Japanese
神はサイコロを振らない / climbgrow
Skream! マガジン 2018年08月号掲載
2018.06.22 @下北沢LIVEHOLIC
Writer 沖 さやこ
滋賀と福岡の若手4ピースが激突。先攻、滋賀のclimbgrowはまず杉野泰誠(Vo/Gt)が"やろうぜ下北沢! 俺がやりてぇのはしょうもねぇライヴなんかじゃねぇんだよ。ヤベぇ東京一の、日本一のライヴしに来ました!"と景気づけし、「極彩色の夜へ」でステージの幕を開けた。「RAIN」では杉野がハンドマイクでフロアに飛び込み、その状態のまま歌い出す。彼のパフォーマンスはひたすらに前のめりの絶唱。楽器隊の的確で手堅い演奏は飛び道具のような杉野のヴォーカルの発射台のようだ。「風夜更け」で杉野は絶叫しながら言葉をまくし立て、「ROCK'N'ROLL IS NOT DEAD」ではコール&レスポンスを交えて、荒々しく堂々とライヴを展開していく。

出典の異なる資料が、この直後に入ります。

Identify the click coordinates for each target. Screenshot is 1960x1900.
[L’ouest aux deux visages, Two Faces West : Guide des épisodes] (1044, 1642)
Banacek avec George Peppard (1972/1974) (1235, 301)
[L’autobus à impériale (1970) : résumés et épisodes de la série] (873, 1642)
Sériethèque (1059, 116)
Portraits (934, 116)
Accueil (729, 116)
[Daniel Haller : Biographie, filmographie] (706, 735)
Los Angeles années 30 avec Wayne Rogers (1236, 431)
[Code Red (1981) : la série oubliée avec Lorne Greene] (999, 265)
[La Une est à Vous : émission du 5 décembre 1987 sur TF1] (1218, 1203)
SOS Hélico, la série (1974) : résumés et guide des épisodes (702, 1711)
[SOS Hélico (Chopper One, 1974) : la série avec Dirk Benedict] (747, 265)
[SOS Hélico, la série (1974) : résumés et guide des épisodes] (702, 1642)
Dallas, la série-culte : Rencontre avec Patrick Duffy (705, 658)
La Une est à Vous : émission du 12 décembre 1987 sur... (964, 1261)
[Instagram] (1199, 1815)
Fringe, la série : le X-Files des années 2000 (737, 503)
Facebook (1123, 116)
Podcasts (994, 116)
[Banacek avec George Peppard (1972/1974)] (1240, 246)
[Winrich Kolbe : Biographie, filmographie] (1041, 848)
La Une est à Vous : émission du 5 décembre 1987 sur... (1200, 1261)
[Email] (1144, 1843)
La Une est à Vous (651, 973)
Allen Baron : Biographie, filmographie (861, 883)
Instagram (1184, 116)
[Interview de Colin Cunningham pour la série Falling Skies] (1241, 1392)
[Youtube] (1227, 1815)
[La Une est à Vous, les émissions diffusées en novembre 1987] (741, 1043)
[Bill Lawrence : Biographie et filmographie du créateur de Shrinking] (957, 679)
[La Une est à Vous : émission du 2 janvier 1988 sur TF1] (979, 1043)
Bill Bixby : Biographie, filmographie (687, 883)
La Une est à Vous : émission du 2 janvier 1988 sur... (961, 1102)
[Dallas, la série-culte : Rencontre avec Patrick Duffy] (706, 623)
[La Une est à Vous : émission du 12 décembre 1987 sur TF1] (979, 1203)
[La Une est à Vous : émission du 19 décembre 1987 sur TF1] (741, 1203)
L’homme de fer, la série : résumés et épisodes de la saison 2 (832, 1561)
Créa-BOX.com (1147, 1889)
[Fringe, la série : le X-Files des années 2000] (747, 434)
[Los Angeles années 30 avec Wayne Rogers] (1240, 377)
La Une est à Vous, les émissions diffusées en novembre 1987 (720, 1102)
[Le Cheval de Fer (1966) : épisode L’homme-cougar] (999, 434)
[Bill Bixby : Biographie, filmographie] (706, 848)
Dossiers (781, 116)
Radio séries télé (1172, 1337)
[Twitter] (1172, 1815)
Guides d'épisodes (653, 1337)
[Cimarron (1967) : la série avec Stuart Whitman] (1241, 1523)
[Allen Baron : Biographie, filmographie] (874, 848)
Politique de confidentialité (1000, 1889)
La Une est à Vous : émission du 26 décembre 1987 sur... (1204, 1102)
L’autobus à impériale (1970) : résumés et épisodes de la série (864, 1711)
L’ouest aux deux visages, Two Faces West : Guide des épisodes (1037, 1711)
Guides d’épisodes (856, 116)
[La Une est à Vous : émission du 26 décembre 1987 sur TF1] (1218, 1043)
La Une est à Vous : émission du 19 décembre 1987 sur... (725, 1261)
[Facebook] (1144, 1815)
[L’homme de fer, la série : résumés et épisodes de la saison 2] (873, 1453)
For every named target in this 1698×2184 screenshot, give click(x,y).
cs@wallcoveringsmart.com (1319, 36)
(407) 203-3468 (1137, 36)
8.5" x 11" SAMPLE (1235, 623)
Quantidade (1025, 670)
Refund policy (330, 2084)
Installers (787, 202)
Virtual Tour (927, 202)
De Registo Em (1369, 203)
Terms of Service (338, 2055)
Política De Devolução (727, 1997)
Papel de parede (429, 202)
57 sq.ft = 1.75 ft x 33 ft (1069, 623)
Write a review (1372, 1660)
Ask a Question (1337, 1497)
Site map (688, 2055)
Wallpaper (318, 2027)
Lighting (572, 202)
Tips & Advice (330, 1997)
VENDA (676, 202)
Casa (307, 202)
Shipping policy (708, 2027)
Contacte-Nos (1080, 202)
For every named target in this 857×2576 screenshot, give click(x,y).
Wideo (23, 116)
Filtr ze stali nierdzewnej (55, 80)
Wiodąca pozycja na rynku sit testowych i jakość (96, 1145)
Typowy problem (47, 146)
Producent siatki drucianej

"3周年、呼んでくれて本当にありがとうございます。バチバチにアツいライヴやりに来たんだよ!"と杉野が叫び、「mold Hi」、「Landscape」と畳み掛ける。落ち着いた様子ながらも1音1音に熱を迸らせ、ドラマチックに展開するサウンドスケープ。特に「ラスガノ」で蠢く焦燥感の鮮やかさは格別だった。
「SCARLET」、「FENCE」と硬派なロックンロール・ナンバーを奏で、「KLAXON」ではバンドの持つセンチメンタリズムを音へと昇華していく。杉野が"俺らなりの愛をぶち込みに来た"と言い「街へ」を披露。孤独を感じさせる静寂で幕を開けるスロー・ナンバーは、少しずつスケール感と力強さを増していった。杉野が"あんたがどう思おうと、あんたがどう生きようと、俺は知ったこっちゃねぇ。でも俺らのライヴに来て手ぶらでは帰らせねぇ。全部俺に預けてくれ"と言い「POODLE」のサビを弾き語りで歌い始めると、フロアからは拳が上がる。青い感傷が熱を持って駆け出し、その空気を保ったまま最後に「叫んだ歌」を届け、華やかにステージを締めくくった。
後攻、福岡の神はサイコロを振らないはセッティングを終えると荘厳な音色で会場を染め、「白に融ける」でライヴをスタートさせた。柳田周作(Vo)が"あなたたちの心臓を刺しに来ました"と告げると「極彩」へ。そのあとの「映幻日」では激しく音をかき鳴らす。神はサイコロを振らないもLIVEHOLICと同じく6月9日に3周年を迎えたと話す柳田。下北沢にまつわる話題に花を咲かせたあとは、彼のMCにバンドの音が重なり「凪」へ繋いでいく。曲間の繋ぎから音色といった細やかなところまで意志が通った、ストーリーに色をつけていくようなライヴ。柳田の声遣いや一挙手一投足も含め、透明感のある演劇を観ているようだ。
彼らの紡ぐストーリーはさらにディープに。「煌々と輝く」、「甘い水」、「blood」と楽曲ごとにシーンを鮮やかに変えていき、プログラミング音とバンド演奏をバランス良く取り入れたミディアム・ナンバー「フラクタル」へと繋ぐ。観客も彼らが描く耽美なストーリーに身を委ね、想いを寄せていた。
夏の自主企画ツアー"神はサイコロを振らない presents.「鹹水と淡水」"の告知をしたあと、柳田がギターを鳴らしながらこれまでのバンド人生を振り返る。"俺を暗闇のどん底から引きずり上げてくれるのはいつだって音楽でした。あなたにとってヒーローであるバンドのように、俺もあなたの一部になりたい"と呼び掛けると、最後に"俺たちはこの場所で音楽を、魂を叫び続ける。悲しみも苦しみも怒りも絶望も全部ここに置いていけ"と叫び、バンドの代表曲のひとつ「秋明菊」へとなだれ込む。"最後に僕らの心臓を渡して帰ります"と言い残し、ラストは壮大なバラード「flower」。映画のエンドロールのような感動のフィナーレだった。